» PROBLEM DESCRIPTION: For this exercise, copy exactly every line from the one holding "How do I perform: Click" through the end of the data, both included. Omit pictures.

----

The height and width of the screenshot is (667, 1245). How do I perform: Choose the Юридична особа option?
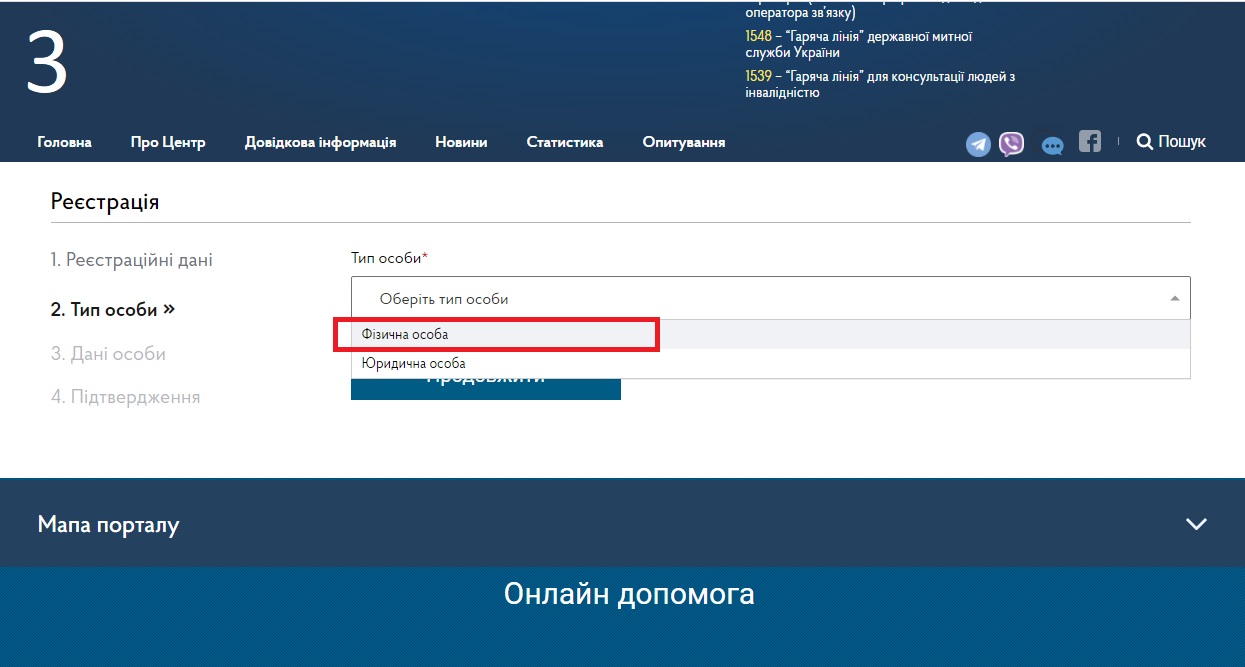click(413, 363)
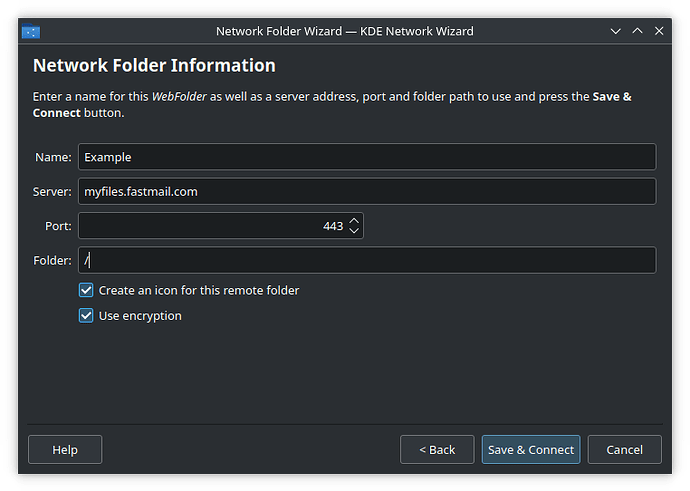Click the 'Folder:' field label
The image size is (690, 491).
click(52, 261)
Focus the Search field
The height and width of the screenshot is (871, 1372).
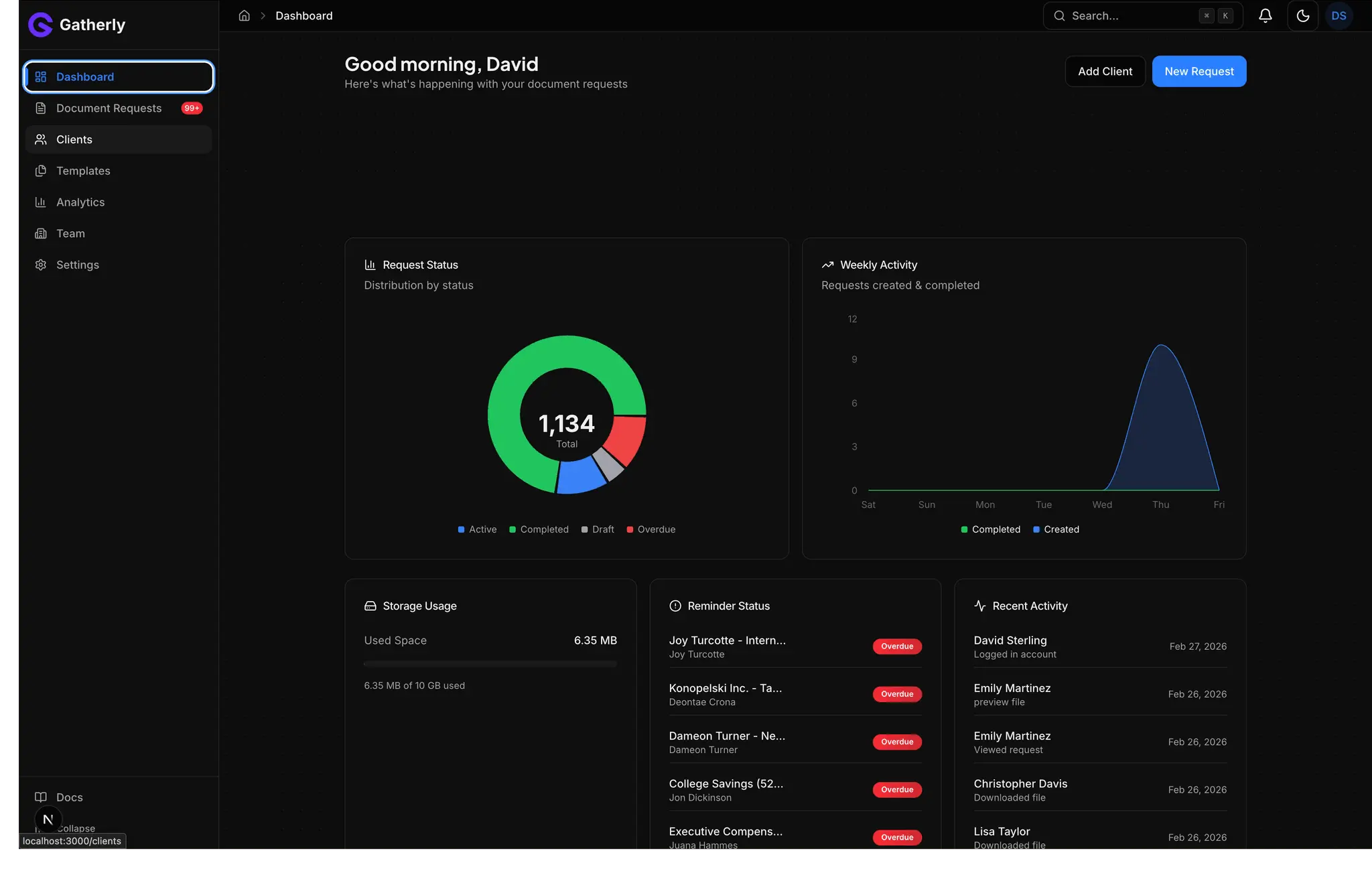point(1142,15)
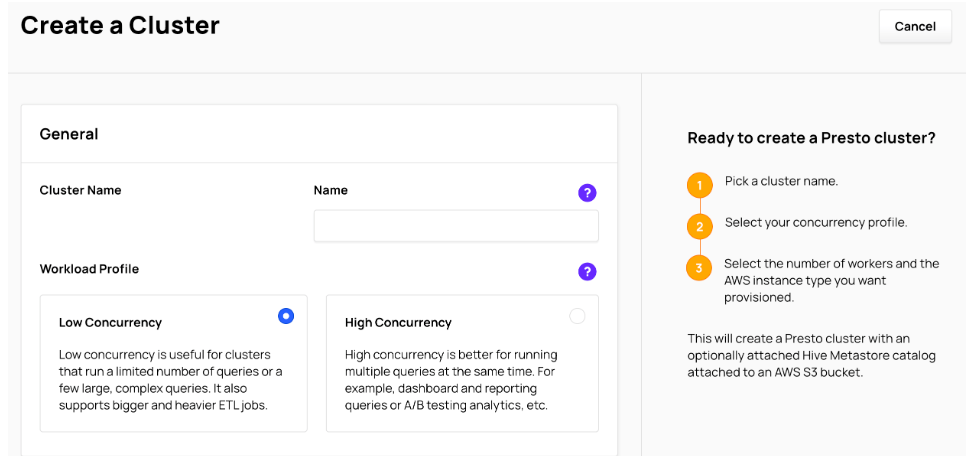968x456 pixels.
Task: Open help icon beside the Name field
Action: 587,192
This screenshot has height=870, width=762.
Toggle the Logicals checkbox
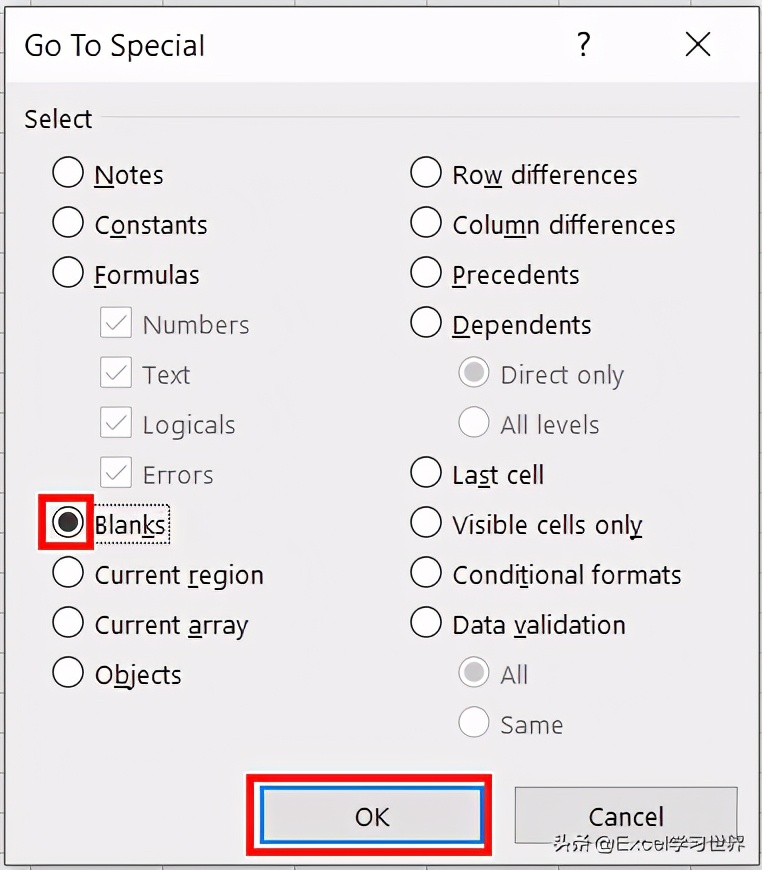[x=116, y=423]
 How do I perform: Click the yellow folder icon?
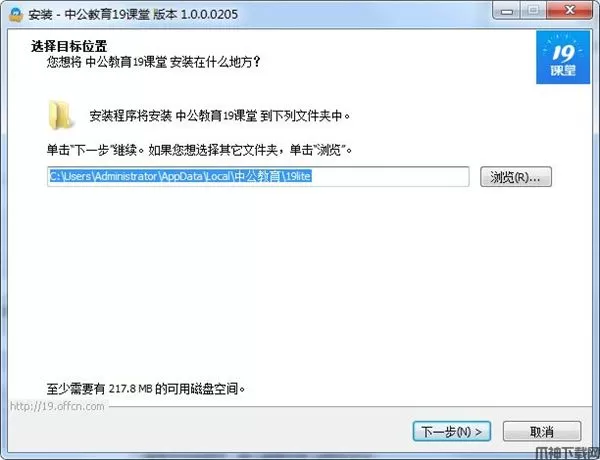coord(61,115)
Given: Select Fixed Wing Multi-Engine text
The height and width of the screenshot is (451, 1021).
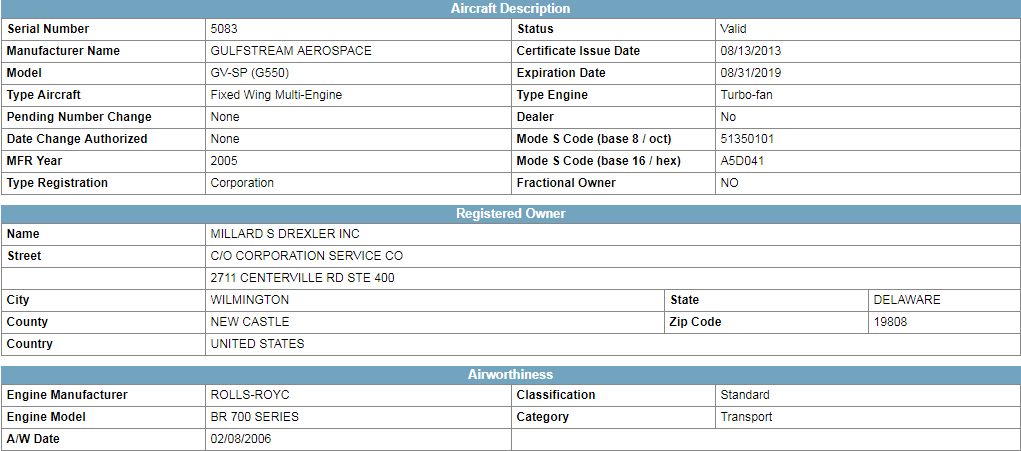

----

» ANSWER FOR THIS EXERCISE:
 How do I perform: Click the yellow folder icon?
coord(61,115)
Given: Select Fixed Wing Multi-Engine text
The height and width of the screenshot is (451, 1021).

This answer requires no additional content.